Se para os Mebengokré kukradjà é o que os faz humanos e os diferencia dentre
os humanos, sendo também o que todos os humanos compartilhamos – e os brancos têm
seu kukradjà assim como os demais índios e os Mebengokré – , é no entanto esse que
efetivamente os faz e produz verdadeiramente humanos, Mebengokré. A multiplicidade
de kukradjà no mundo não só era conhecida, desde sempre, pelos Xikrin, como
reconhecida e valorizada – é em um contexto do que hoje chamamos de diversidade
étnica e cultural que seu kukradjà floresce adequadamente, acrescida de novidades
trazidas, saqueadas e aprendidas, de seus Outros. Mas os Mebengokré se resguardam
algo de particular, e tudo isso deve operar para melhor os produzir nessa sua condição
única e particular no mundo. Tudo que trazem deve ser tornado mebengokré – tudo
pode vir a compor seu kukradjà, mas para isso deve ser tornado kukradjà. Nomes e
adornos passam a circular de acordo com regras expressas de transmissão e uso, cativos
aprendem a língua e os modos mebengokré, novos cantos, cultivares, alimentos
industrializados, mercadorias servem à produção de pessoas belas na comensalidade, na
nutrição de seus corpos, nos rituais. A multiplicidade de kukradjà sempre esteve em
tensão – necessária fonte, a diversidade tem de ser reduzida para que sirva ao que deve,
à contínua produção de pessoas e coletivos mebengokré. Nessa sua eterna busca de se
fazer belos, os Mebengokré sempre se viram com a diferença cultural e a produção para
si de sua cultura. Essa tensão é então sua velha conhecida, e é a partir dela que eles
navegam entre um discurso e uma prática tradicionalista e abertos. Se o discurso
tradicionalista do Estado, o culturalismo que tão frequentemente rege a identidade
étnica e indígena, vem a compor esse quadro, podemos nos tranqüilizar – afinal, lidar
com a diferença para melhor se fazer a si mesmo é o que eles sempre fizeram – mas
devemos nos manter atentos – afinal, aqui sua lógica se encontra com outra, e isso tudo
passa a operar em um registro inter-étnico que faz diferença. A tensão é a mesma, mas é
também maior. O maior risco está, exatamente, em ver a produção de “cultura”

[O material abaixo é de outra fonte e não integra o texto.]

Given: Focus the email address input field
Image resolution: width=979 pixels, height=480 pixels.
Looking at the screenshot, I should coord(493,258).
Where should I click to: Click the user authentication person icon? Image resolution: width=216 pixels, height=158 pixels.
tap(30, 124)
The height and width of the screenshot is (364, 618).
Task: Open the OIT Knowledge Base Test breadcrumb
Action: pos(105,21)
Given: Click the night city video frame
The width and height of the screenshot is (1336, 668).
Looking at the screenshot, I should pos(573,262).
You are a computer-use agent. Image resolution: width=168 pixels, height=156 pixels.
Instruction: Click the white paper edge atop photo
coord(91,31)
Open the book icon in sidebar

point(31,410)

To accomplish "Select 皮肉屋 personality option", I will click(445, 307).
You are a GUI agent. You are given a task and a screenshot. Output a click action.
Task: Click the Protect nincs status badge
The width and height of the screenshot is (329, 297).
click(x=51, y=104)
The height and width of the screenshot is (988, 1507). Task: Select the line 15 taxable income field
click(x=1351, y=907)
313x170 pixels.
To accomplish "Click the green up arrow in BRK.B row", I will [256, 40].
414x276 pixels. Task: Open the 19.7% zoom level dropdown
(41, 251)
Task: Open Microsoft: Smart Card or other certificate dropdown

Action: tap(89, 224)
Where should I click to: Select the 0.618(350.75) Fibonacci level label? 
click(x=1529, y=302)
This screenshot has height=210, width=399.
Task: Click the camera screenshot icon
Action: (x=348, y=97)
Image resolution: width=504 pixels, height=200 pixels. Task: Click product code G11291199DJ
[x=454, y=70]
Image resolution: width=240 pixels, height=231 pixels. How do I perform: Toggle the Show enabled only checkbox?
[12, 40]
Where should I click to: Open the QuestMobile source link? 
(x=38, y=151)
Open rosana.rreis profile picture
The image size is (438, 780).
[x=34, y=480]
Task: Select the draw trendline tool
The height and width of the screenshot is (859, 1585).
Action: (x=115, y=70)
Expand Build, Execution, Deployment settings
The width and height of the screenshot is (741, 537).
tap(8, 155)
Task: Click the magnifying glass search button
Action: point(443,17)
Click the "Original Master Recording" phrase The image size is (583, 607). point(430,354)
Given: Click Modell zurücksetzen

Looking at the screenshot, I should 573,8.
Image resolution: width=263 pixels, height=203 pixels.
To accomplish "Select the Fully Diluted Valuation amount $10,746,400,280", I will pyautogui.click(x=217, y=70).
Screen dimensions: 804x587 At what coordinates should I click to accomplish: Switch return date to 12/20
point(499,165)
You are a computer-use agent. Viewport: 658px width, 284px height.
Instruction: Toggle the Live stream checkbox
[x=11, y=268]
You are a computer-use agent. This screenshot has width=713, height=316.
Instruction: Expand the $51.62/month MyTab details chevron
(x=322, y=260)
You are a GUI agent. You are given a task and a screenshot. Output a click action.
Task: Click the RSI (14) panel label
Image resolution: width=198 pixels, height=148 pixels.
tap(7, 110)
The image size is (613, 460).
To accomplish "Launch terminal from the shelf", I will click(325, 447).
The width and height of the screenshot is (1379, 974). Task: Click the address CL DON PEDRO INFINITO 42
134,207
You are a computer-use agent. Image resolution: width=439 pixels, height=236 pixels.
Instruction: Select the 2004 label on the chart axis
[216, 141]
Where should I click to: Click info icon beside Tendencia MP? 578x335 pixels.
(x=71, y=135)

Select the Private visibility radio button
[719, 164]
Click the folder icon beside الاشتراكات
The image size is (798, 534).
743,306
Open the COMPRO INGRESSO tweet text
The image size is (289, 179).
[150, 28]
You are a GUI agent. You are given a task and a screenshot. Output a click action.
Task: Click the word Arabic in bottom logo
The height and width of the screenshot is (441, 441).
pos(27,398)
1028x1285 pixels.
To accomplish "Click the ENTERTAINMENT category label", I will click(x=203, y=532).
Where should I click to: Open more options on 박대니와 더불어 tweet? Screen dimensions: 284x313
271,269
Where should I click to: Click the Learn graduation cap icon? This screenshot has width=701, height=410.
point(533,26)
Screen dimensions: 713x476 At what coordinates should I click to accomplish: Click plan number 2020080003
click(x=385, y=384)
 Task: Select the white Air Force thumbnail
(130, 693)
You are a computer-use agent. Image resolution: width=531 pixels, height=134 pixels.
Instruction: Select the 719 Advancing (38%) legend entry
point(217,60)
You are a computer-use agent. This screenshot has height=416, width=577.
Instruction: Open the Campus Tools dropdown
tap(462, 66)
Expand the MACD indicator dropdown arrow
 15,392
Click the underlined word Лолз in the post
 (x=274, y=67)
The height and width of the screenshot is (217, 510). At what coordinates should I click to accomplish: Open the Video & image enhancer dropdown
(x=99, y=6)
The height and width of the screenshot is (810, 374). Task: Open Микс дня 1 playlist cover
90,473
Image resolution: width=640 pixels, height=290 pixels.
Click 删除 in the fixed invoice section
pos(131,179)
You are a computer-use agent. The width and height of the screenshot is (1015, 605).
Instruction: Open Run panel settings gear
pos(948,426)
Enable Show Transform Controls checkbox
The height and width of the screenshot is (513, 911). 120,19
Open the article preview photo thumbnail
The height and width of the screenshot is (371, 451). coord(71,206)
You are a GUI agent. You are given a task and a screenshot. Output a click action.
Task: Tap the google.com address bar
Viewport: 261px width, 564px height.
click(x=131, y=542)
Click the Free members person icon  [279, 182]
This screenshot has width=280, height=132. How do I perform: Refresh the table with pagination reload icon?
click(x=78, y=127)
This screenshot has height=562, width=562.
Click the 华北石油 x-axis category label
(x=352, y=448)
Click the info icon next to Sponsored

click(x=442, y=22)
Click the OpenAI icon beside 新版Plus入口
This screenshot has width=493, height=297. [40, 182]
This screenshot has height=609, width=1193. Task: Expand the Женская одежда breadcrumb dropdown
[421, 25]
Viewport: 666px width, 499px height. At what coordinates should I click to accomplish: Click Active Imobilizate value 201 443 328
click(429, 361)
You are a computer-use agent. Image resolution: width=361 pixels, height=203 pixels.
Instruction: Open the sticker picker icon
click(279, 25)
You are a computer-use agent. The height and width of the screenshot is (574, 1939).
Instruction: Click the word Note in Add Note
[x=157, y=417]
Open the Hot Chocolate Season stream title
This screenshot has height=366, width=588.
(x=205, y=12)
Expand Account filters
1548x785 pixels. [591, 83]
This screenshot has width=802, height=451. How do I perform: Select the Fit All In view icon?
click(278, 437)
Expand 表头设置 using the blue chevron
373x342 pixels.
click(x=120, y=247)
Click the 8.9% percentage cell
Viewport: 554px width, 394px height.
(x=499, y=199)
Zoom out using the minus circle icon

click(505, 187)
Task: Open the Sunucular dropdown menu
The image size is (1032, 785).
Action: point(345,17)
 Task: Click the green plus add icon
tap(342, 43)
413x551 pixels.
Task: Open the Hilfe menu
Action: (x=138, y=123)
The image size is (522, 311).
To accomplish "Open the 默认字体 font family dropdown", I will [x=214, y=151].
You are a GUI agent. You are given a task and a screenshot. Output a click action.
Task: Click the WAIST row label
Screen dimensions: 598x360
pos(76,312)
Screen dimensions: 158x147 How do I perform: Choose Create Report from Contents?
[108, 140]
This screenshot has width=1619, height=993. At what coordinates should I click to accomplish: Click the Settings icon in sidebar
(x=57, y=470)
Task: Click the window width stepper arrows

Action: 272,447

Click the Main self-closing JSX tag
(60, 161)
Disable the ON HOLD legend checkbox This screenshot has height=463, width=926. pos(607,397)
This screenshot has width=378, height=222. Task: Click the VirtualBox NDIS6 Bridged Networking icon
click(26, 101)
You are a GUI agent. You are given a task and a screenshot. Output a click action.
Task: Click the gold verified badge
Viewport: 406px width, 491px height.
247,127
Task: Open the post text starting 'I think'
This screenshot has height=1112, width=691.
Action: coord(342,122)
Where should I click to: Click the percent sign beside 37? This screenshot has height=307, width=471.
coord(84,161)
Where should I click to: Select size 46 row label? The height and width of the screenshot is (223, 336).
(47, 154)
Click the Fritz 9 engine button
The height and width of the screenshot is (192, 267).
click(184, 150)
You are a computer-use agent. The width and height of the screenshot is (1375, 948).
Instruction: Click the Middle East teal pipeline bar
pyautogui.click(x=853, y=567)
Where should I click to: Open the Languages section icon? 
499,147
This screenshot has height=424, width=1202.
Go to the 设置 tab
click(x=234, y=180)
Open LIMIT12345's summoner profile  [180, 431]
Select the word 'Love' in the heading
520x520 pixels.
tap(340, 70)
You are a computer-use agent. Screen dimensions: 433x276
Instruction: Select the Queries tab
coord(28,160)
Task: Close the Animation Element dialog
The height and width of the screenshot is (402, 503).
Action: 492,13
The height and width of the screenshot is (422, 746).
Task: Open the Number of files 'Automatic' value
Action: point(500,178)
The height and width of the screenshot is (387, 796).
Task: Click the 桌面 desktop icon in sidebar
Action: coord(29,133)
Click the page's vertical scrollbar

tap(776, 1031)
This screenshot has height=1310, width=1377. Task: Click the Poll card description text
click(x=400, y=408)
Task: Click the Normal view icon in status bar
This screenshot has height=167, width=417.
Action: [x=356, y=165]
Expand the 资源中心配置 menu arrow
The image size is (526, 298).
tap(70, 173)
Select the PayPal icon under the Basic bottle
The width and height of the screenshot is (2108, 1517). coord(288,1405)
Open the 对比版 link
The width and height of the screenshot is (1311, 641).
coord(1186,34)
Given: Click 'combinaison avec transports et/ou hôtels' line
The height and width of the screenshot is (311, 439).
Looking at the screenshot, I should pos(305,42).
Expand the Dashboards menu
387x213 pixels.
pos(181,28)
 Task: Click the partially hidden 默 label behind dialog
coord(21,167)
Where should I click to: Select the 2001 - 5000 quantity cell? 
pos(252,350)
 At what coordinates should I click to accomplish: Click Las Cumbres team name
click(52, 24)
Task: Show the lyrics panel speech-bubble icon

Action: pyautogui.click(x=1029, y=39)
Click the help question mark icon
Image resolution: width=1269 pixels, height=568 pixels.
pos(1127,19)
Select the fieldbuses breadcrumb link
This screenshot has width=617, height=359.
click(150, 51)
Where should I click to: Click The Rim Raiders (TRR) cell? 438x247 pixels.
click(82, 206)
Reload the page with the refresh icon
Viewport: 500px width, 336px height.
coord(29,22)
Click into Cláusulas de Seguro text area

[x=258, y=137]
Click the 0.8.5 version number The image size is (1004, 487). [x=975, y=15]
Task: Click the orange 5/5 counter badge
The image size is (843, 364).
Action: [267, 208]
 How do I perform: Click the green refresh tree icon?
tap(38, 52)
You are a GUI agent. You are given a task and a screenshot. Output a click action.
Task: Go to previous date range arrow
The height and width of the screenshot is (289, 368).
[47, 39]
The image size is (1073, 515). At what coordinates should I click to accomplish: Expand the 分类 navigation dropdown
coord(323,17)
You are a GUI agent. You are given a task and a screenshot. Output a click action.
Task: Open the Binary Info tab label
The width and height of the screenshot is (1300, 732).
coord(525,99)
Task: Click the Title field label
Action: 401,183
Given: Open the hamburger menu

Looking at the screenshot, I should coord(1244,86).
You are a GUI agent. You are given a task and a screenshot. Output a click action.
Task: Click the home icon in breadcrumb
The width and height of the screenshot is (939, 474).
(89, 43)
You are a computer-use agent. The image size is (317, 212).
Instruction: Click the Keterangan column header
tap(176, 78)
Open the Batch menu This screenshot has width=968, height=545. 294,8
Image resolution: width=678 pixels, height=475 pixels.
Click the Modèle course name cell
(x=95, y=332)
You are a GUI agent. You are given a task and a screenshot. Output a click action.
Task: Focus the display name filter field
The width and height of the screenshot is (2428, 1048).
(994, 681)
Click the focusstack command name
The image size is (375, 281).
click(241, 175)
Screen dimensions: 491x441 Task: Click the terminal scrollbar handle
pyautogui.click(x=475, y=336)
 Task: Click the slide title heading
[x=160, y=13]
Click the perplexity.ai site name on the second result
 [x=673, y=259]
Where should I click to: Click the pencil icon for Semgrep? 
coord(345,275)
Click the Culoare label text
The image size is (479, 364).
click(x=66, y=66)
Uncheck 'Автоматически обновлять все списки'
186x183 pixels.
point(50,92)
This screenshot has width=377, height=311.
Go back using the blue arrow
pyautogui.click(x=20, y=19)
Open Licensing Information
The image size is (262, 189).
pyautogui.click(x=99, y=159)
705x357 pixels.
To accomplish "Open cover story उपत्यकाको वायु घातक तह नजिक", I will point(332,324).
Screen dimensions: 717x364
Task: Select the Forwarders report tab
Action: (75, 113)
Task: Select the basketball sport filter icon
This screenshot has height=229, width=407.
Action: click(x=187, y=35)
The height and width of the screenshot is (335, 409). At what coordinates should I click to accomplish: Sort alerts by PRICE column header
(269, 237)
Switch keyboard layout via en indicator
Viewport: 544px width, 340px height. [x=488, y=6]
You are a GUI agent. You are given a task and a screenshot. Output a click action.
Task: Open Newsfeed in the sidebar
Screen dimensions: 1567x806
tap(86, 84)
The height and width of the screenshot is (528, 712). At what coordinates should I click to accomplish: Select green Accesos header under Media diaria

suplantar a de kukradjà, e vê-lo congelado, fixo, e então impotente a fazer o que deve:
produzir, sempre, pessoas mebengokré, e fazê-las belas.
O fato é que é a partir dessa tensão que os Mebengokré têm podido, muitas
vezes com sucesso, ser o mesmo mudando, a partir de sua lógica, inovando o kukradjá
mas o mantendo, o produzindo, sempre mebengokré. A resposta está em suas mãos, mas
não pode ser aplicada sem riscos: sempre mudaram para se manter mais os mesmos,
mas exatamente porque essa mudança sempre foi regrada e controlada. Seus vizinhos do
Cateté temem, conta-nos Gordon (2005), que possam vir a estar “virando branco”,
comendo comida de branco, se vestindo como branco, agindo e se relacionando como
brancos... Não sendo tradicionalistas como grande parte das pessoas com que lidam são,
recusando-se a fixar e congelar seu kurkradjà, os Xikrin precisam no entanto dos meios
e do tempo para tornar as coisas dos outros suas próprias. A tensão, enfim, não é, como
nunca será, só conceitual: são desafios que o mundo contemporâneo lhes apresenta de
um modo novo, e que eles têm podido responder a partir de suas lógicas e modos de
atuação, mas que sabem ter que fazê-lo atenta e cuidadosamente, porque esse novo
registro inter-étnico frequentemente os desloca do centro das ações e decisões,
obrigando-os a se rever e refazer. Parte importante desse processo é se rever e se
produzir como índios, Xikrin, membros e portadores de uma cultura indígena própria, o
que eles fazem traduzindo cultura e kukradjà, para si como para os outros, em um
sempre inventivo modo de reinventar a si mesmos.